### WHAT IS REQUIRED
Convert every line of the entries below into a Markdown table with two columns, "No." and "Content", giving each line a sequential number and leaving out blank lines.
▬▬▬
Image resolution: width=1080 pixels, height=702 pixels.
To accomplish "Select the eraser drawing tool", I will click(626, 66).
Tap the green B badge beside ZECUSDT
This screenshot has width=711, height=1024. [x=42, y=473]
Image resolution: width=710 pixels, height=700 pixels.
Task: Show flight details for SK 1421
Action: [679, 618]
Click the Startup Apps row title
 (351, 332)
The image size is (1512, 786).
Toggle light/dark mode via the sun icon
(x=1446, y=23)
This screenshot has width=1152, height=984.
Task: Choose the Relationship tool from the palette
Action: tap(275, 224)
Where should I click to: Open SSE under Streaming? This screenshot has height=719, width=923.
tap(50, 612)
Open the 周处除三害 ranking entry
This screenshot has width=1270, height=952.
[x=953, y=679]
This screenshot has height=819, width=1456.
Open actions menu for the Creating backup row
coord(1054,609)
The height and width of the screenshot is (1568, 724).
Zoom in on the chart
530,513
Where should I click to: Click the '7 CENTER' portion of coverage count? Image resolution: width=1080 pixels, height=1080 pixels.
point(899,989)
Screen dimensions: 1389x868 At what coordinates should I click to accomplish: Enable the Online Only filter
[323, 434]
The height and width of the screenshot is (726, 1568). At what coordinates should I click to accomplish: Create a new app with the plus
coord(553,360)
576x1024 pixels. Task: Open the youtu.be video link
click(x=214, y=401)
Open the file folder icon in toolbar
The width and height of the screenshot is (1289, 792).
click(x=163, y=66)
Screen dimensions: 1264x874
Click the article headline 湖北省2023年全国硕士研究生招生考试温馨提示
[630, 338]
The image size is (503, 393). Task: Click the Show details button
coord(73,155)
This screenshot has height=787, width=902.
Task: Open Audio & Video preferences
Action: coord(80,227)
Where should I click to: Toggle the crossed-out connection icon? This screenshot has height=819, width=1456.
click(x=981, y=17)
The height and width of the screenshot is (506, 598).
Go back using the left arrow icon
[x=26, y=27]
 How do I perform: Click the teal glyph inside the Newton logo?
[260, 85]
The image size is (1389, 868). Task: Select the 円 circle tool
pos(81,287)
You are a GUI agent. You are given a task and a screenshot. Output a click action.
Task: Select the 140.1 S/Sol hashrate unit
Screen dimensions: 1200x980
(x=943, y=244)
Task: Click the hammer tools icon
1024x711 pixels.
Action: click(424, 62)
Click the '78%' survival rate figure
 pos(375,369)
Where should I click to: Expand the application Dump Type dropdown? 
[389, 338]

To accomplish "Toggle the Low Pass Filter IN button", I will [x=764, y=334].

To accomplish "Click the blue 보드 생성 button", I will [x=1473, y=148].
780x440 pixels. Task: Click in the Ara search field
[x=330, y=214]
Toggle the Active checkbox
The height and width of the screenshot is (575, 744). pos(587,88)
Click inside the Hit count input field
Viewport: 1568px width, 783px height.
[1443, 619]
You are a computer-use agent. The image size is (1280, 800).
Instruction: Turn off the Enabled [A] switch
▬▬▬
### WRITTEN ANSWER
| No. | Content |
|---|---|
| 1 | Image resolution: width=1080 pixels, height=702 pixels. |
| 2 | To accomplish "Select the eraser drawing tool", I will click(626, 66). |
| 3 | Tap the green B badge beside ZECUSDT |
| 4 | This screenshot has width=711, height=1024. [x=42, y=473] |
| 5 | Image resolution: width=710 pixels, height=700 pixels. |
| 6 | Task: Show flight details for SK 1421 |
| 7 | Action: [679, 618] |
| 8 | Click the Startup Apps row title |
| 9 |  (351, 332) |
| 10 | The image size is (1512, 786). |
| 11 | Toggle light/dark mode via the sun icon |
| 12 | (x=1446, y=23) |
| 13 | This screenshot has width=1152, height=984. |
| 14 | Task: Choose the Relationship tool from the palette |
| 15 | Action: tap(275, 224) |
| 16 | Where should I click to: Open SSE under Streaming? This screenshot has height=719, width=923. |
| 17 | tap(50, 612) |
| 18 | Open the 周处除三害 ranking entry |
| 19 | This screenshot has width=1270, height=952. |
| 20 | [x=953, y=679] |
| 21 | This screenshot has height=819, width=1456. |
| 22 | Open actions menu for the Creating backup row |
| 23 | coord(1054,609) |
| 24 | The height and width of the screenshot is (1568, 724). |
| 25 | Zoom in on the chart |
| 26 | 530,513 |
| 27 | Where should I click to: Click the '7 CENTER' portion of coverage count? Image resolution: width=1080 pixels, height=1080 pixels. |
| 28 | point(899,989) |
| 29 | Screen dimensions: 1389x868 At what coordinates should I click to accomplish: Enable the Online Only filter |
| 30 | [323, 434] |
| 31 | The height and width of the screenshot is (726, 1568). At what coordinates should I click to accomplish: Create a new app with the plus |
| 32 | coord(553,360) |
| 33 | 576x1024 pixels. Task: Open the youtu.be video link |
| 34 | click(x=214, y=401) |
| 35 | Open the file folder icon in toolbar |
| 36 | The width and height of the screenshot is (1289, 792). |
| 37 | click(x=163, y=66) |
| 38 | Screen dimensions: 1264x874 |
| 39 | Click the article headline 湖北省2023年全国硕士研究生招生考试温馨提示 |
| 40 | [630, 338] |
| 41 | The image size is (503, 393). Task: Click the Show details button |
| 42 | coord(73,155) |
| 43 | This screenshot has height=787, width=902. |
| 44 | Task: Open Audio & Video preferences |
| 45 | Action: coord(80,227) |
| 46 | Where should I click to: Toggle the crossed-out connection icon? This screenshot has height=819, width=1456. |
| 47 | click(x=981, y=17) |
| 48 | The height and width of the screenshot is (506, 598). |
| 49 | Go back using the left arrow icon |
| 50 | [x=26, y=27] |
| 51 |  How do I perform: Click the teal glyph inside the Newton logo? |
| 52 | [260, 85] |
| 53 | The image size is (1389, 868). Task: Select the 円 circle tool |
| 54 | pos(81,287) |
| 55 | You are a GUI agent. You are given a task and a screenshot. Output a click action. |
| 56 | Task: Select the 140.1 S/Sol hashrate unit |
| 57 | Screen dimensions: 1200x980 |
| 58 | (x=943, y=244) |
| 59 | Task: Click the hammer tools icon |
| 60 | 1024x711 pixels. |
| 61 | Action: click(424, 62) |
| 62 | Click the '78%' survival rate figure |
| 63 |  pos(375,369) |
| 64 | Where should I click to: Expand the application Dump Type dropdown?  |
| 65 | [389, 338] |
| 66 | To accomplish "Toggle the Low Pass Filter IN button", I will [x=764, y=334]. |
| 67 | To accomplish "Click the blue 보드 생성 button", I will [x=1473, y=148]. |
| 68 | 780x440 pixels. Task: Click in the Ara search field |
| 69 | [x=330, y=214] |
| 70 | Toggle the Active checkbox |
| 71 | The height and width of the screenshot is (575, 744). pos(587,88) |
| 72 | Click inside the Hit count input field |
| 73 | Viewport: 1568px width, 783px height. |
| 74 | [1443, 619] |
| 75 | You are a computer-use agent. The image size is (1280, 800). |
| 76 | Instruction: Turn off the Enabled [A] switch |